Small Bank Assessment Change Could Lead to Higher Capital Requirements

July 2015

Read Between the Lines

Each month Bank Insights reviews news from regulators and others to give perspective on regulatory challenges.

Small Bank Assessment Change Could Lead to Higher Capital Requirements

The FDIC’s proposal to change the way it assesses deposit insurance for small banks will have an adverse impact on banks with a high concentration of construction and development loans, bankers complained at the latest FDIC community bank advisory committee meeting. That’s because the rule would count such loans as high-risk under a new loan mix index, primarily because those types of loans contributed to a large number of community bank failures after the 2008 recession.
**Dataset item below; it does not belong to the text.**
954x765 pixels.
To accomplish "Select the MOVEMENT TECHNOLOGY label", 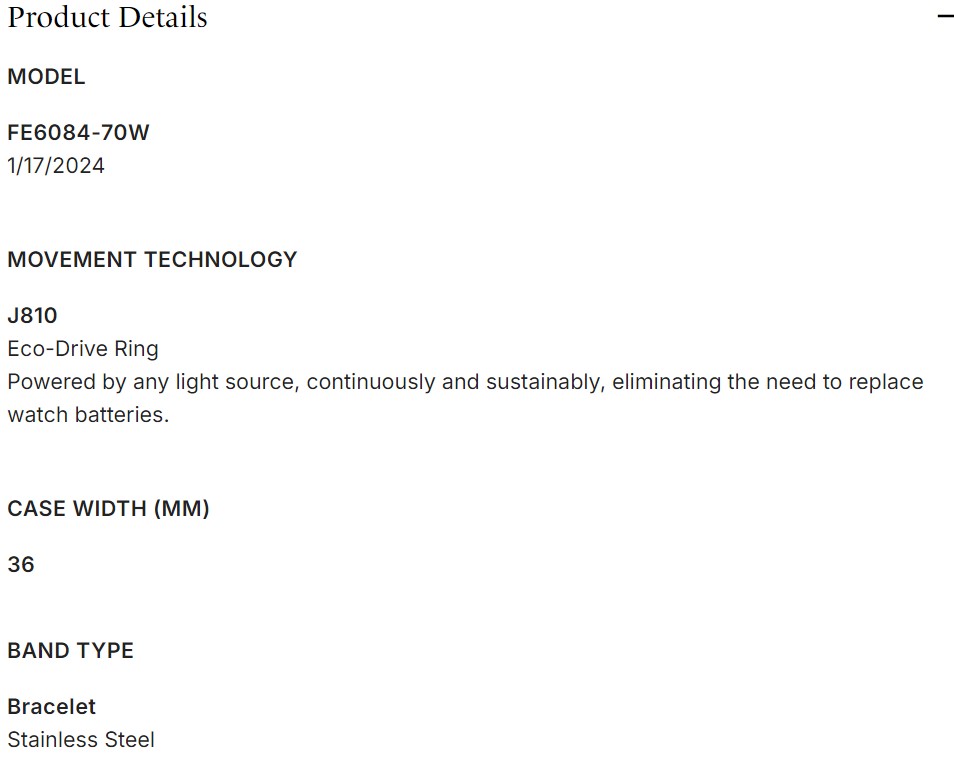I will [x=152, y=260].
There is one way that banks with large concentrations of C&D loans can mitigate higher assessments, advised Diane Ellis, FDIC Director of Insurance and Research: Increase capital levels.  “The way the formula works, that would reduce the assessment of a bank,” she said.
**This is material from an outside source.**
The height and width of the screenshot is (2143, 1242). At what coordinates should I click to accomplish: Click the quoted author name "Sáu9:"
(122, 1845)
Bank CEOs at the meeting said the FDIC was indirectly penalizing banks because of their business models. “We’re approaching this like most insurance companies do,” Ellis responded. “They look at the portfolios of risk they are underwriting. Certain business models create higher risk and that is what we are trying to charge for.”

In a comment letter, Carl Dodson, EVP and COO at John Marshall Bank in Reston, Va., said the proposal would increase the $831 million bank’s premiums by more than 30 percent to more than $500,000 yearly – even though the bank’s financial performance has improved since the recession.   “Well run banks fueling economic growth and located in strong markets should not have to pay higher assessment rates due to what has been partially caused by weak regulatory oversight of reckless lenders,” he wrote.
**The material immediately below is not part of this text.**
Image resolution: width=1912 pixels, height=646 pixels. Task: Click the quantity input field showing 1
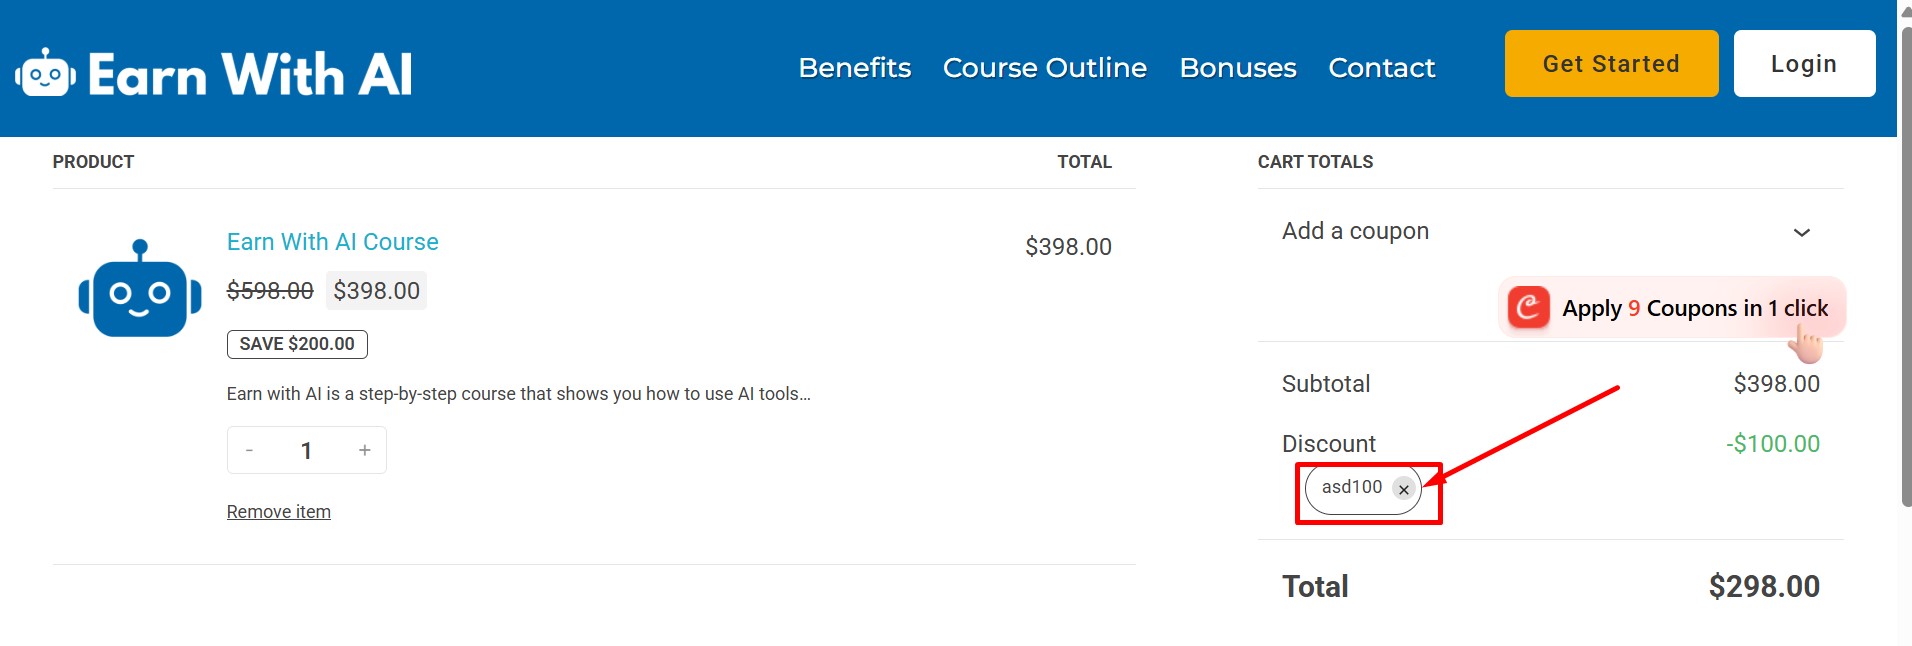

The following map shows which states would be most negatively affected by the proposal.


Regulators Unveil Cybersecurity Assessment Tool

The prudential regulators want all CEOs and boards to understand and determine their institution’s overall cyber risks. The FFIEC has released a cybersecurity assessment tool to help. The FFIEC stresses that CEOs and the board must develop plans to conduct a cyber risk assessment and institute risk management practices to mitigate potential problems.  The tool allows banks to calculate their inherent risk profile and cybersecurity maturity level.

CFPB Cites CEO for Lender Originator Compensation Plan

Take note: The Consumer Financial Protection Bureau fined RMP Mortgage Inc. and its CEO for illegally paying bonuses and higher commissions to loan originators who steered consumers into costlier mortgages. The fines would total $20 million, including a $1 million civil penalty to be paid by the CEO individually.  Banking experts warn lenders to review their loan originator compensation plans now. Failing to comply can disqualify loans from being considered qualified mortgages, which can have serious implications.

FDIC Planning New Tools for Boards

The FDIC is working on a vendor management video to be completed by the end of year that will include  case studies, according to  Doreen Eberley, Director of the Division of Risk Management Supervision. She told the July community banking advisory meeting that the FDIC is also updating its videos on interest rate risk management and putting together a new practical handbook for directors .  The guide will include information about corporate governance, risk management and ethics, with particulars on how a director’s responsibilities differ from day-to-day management, how to develop a sound business plan and a robust strategic plan, and ways to effectively communicate with examiners.  The handbook will also discuss the differences between rules, guidance and best practices.